La donna e l'uomo che lo accompagnavano chinarono il capo. Artemide gli aveva detto che si trattava degli altri figli del re di Sparta, Polibea e Cinorta. Lo sguardo della giovane scivolò insistente sulla sua lira d'avorio. Per un po' anche le ragazze spartane apprendevano i rudimenti della musica e della poesia, prima di dedicarsi alla ginnastica.
«Siamo onorati di essere qui a Delfi», disse Cinorta.
«Lo siete tutti e tre?», domandò Apollo, e non poté evitare di sorridere. Il potere lo aveva abituato a ricevere le risposte che voleva. Attendeva il sì di Giacinto, il modo in cui sarebbe fiorito sulle sue labbra, l'espressione cedevole che avrebbe tinto le sue iridi smeraldo.
Era lecito trovarlo così bello?
Agli dèi tutto è lecito.
Giacinto sollevò la testa di scatto, il mento scavato da una fossetta si rivelò nella sua forma arrotondata e regolare. Gli fece venire in mente una mela dorata.
«So chi sei», proruppe il giovane, lo sguardo di fuoco.
Se fosse stato una ninfa, non ci avrebbe pensato due volte a...
Apollo deglutì, respinse l'osceno pensiero.

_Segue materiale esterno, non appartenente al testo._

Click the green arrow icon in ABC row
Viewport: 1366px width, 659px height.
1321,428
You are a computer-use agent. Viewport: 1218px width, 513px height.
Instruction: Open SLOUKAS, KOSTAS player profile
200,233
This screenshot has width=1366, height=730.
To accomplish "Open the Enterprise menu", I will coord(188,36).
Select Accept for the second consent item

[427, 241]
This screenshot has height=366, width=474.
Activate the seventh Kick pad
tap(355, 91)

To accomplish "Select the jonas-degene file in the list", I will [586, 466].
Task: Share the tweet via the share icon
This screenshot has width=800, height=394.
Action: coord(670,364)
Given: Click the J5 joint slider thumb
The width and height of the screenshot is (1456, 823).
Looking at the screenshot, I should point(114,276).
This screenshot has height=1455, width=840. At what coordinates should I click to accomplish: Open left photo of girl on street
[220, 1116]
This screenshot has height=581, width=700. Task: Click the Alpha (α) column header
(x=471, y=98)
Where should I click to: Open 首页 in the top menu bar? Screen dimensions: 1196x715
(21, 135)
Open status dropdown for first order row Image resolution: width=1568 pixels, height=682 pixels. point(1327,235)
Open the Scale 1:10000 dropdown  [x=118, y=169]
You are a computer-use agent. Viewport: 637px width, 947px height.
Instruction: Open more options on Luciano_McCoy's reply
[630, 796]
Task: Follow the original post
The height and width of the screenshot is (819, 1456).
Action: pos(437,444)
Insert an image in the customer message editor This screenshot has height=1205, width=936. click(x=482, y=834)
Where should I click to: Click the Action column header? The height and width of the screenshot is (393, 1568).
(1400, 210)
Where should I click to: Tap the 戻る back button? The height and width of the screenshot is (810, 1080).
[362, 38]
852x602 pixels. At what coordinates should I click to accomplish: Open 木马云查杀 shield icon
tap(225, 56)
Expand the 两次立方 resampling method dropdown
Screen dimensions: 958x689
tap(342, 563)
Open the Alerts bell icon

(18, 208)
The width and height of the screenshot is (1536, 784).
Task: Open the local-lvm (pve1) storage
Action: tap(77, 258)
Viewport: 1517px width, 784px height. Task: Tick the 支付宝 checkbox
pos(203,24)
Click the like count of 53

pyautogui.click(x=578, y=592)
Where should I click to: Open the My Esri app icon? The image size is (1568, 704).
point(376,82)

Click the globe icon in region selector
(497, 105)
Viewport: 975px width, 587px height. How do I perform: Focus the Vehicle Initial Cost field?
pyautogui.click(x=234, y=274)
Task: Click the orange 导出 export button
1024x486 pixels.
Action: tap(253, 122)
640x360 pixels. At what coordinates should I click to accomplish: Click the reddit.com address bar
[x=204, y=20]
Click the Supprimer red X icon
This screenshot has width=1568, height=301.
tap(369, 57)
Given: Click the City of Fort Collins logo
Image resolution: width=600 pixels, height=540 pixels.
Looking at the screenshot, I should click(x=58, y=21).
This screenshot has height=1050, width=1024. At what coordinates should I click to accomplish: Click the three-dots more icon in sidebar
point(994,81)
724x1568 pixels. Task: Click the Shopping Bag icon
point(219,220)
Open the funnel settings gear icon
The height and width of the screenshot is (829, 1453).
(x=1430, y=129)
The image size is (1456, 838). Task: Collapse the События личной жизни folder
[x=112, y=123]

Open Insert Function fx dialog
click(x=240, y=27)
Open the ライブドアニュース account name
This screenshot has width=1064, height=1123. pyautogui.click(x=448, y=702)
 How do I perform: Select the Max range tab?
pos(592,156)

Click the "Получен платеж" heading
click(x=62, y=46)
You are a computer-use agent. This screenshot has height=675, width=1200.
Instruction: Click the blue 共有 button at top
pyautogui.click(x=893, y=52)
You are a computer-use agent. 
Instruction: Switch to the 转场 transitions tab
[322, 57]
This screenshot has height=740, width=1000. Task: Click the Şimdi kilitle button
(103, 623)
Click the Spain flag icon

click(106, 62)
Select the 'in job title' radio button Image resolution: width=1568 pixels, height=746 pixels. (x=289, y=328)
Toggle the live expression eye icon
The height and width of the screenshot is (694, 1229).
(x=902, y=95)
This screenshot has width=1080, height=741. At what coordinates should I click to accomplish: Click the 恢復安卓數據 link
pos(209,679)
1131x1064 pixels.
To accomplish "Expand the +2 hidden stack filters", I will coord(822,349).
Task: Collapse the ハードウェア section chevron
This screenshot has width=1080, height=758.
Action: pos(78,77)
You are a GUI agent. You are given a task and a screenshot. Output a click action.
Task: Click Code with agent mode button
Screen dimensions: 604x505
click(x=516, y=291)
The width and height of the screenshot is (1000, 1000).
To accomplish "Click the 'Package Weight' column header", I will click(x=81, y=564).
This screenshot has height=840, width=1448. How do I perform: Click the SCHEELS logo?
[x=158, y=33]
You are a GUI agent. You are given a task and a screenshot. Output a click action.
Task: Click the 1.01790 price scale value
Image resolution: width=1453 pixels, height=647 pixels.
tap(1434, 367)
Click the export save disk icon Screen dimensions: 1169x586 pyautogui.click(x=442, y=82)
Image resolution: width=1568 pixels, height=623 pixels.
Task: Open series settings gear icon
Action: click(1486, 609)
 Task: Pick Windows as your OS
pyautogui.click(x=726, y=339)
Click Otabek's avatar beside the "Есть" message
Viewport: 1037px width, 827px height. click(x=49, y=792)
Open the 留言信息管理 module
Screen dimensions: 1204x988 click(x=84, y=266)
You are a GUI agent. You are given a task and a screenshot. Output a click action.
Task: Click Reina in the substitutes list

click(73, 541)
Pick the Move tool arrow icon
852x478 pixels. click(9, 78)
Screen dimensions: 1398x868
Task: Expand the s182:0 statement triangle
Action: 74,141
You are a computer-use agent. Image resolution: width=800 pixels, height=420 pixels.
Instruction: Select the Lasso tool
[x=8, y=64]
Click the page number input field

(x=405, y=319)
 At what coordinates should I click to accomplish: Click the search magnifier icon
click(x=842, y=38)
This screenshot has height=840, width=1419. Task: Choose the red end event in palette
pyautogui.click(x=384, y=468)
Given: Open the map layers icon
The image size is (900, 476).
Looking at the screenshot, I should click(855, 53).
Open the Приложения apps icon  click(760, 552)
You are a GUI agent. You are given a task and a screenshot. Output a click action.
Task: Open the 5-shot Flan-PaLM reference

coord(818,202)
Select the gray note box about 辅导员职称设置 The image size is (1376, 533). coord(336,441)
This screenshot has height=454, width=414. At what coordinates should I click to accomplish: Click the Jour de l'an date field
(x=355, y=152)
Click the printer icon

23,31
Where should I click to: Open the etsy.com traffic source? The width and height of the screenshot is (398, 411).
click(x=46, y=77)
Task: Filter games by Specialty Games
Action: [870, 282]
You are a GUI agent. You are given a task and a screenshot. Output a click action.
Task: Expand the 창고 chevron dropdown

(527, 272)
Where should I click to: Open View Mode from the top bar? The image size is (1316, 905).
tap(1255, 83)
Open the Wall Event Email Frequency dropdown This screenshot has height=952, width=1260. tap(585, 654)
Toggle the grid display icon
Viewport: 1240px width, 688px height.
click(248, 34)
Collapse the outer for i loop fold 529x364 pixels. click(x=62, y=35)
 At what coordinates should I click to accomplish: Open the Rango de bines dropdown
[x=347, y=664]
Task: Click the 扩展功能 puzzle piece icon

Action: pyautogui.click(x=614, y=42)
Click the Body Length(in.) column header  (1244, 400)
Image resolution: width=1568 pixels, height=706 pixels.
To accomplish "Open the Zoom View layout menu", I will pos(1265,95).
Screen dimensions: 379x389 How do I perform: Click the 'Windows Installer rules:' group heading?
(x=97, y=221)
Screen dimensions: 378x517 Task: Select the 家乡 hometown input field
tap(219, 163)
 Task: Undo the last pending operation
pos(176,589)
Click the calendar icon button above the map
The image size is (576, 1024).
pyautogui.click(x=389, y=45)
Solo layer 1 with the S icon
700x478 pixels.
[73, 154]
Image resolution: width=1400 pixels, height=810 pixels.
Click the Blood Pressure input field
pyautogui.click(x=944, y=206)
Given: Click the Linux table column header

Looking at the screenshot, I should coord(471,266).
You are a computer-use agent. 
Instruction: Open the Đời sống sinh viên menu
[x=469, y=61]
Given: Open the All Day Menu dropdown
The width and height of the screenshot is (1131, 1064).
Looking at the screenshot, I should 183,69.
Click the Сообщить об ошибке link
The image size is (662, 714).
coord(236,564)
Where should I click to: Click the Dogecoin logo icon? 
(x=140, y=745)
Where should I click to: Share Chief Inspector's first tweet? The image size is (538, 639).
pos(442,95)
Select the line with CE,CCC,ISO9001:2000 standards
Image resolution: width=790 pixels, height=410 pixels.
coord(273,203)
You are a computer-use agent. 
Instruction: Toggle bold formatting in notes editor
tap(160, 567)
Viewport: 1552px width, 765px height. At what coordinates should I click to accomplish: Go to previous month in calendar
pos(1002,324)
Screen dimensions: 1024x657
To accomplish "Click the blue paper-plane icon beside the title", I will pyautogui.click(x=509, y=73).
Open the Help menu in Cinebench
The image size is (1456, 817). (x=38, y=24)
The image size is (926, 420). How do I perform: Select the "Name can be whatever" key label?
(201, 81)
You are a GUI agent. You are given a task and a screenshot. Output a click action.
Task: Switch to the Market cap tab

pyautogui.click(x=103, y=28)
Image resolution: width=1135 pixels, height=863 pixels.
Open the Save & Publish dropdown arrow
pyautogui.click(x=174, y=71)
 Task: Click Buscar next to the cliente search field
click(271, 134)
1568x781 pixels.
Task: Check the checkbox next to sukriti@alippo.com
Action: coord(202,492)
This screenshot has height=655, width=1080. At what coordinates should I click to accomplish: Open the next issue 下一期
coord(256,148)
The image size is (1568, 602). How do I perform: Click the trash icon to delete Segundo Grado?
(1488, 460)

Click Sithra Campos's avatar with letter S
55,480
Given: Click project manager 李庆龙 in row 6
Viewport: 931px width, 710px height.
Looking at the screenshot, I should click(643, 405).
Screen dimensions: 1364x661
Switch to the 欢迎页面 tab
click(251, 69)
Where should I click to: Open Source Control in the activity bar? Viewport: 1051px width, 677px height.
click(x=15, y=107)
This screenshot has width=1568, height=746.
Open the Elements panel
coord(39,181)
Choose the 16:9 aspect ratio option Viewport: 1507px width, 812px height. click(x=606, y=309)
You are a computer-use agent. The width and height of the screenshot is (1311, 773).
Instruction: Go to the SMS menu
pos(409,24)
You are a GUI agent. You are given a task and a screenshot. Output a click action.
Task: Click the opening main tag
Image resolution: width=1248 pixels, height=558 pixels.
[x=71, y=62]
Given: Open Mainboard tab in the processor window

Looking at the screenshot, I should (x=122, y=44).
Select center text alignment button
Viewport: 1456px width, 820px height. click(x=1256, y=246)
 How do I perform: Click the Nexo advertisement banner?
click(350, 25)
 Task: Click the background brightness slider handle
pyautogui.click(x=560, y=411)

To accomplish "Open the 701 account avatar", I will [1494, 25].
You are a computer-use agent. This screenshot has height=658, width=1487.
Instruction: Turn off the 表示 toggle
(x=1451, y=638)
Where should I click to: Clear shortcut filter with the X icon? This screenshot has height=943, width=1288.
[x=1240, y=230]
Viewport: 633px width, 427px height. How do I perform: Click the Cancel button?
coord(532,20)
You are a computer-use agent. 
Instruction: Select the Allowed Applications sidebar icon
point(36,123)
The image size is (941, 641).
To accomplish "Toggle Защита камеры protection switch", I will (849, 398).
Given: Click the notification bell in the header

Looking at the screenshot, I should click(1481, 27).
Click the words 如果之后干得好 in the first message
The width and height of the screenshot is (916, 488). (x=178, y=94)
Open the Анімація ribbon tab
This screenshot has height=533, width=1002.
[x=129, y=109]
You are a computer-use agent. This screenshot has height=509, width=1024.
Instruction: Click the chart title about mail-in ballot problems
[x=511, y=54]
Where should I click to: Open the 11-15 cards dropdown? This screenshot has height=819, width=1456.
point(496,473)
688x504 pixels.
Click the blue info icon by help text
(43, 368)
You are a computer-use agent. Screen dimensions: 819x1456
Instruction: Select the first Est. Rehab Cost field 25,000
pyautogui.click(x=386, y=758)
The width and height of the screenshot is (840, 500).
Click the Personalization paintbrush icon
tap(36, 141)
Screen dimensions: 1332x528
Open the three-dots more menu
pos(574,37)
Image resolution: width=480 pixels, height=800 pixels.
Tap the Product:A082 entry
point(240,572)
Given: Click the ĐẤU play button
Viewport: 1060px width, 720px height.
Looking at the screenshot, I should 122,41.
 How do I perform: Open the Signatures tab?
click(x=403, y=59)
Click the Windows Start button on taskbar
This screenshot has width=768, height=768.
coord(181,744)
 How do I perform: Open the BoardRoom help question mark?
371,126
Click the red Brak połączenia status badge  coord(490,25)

Giacinto fissò la corona d'alloro che gli cingeva il capo. In un gesto istintivo Apollo la sfiorò. Sotto le dita le foglie allungate dal bordo frastagliato erano al loro posto. Perfettamente in ordine, come si conveniva a un dio. Il profumo gli ricordava ancora Dafne, i suoi capelli ramati che ondeggiavano al vento, le gambe affusolate che correvano tra i cespugli. Era la ninfa che aveva creduto di amare, ma che aveva preferito trasformarsi in una pianta e affondare radici nella terra piuttosto che cadere tra le sue braccia.
Giacinto sollevò una mano, fino a sfiorare le foglie d'alloro, il volto arrossato. «La tua corona ricorda a tutti il destino che tocca alle persone che ami, il destino che è toccato a Dafne, mia sorella».
Le parole lo colpirono come sassi. Artemide si era guardata bene dal dargli quell'informazione. Non aveva mai incontrato l'odio di un uomo, ma doveva somigliare molto a quello che Giacinto provava per lui.
«Perdonatemi, se mi è passata la voglia di vedere i Giochi». Il principe gli voltò le spalle.
Cinorta e Polibea lo guardarono costernati, chinarono la testa per supplicare un muto perdono, e poi raggiunsero Giacinto, nell'indifferenza degli altri spettatori, ancora riuniti a attorno al pugile vincitore per ammirare i ricchi premi che Apollo aveva concesso.
Il vocio dei mortali lo riempì di fastidio, gli pizzicò la pelle. Erano così sgraziati e stonati.
Artemide gli comparve davanti. «Non mi hai dato il tempo di dirtelo».
Lui la zittì con un gesto imperioso della mano. «Non ha importanza. Presidiamo alle ultime gare e poi andiamo via».
Cercò Giacinto tra la folla, ma i ricci di miele erano svaniti.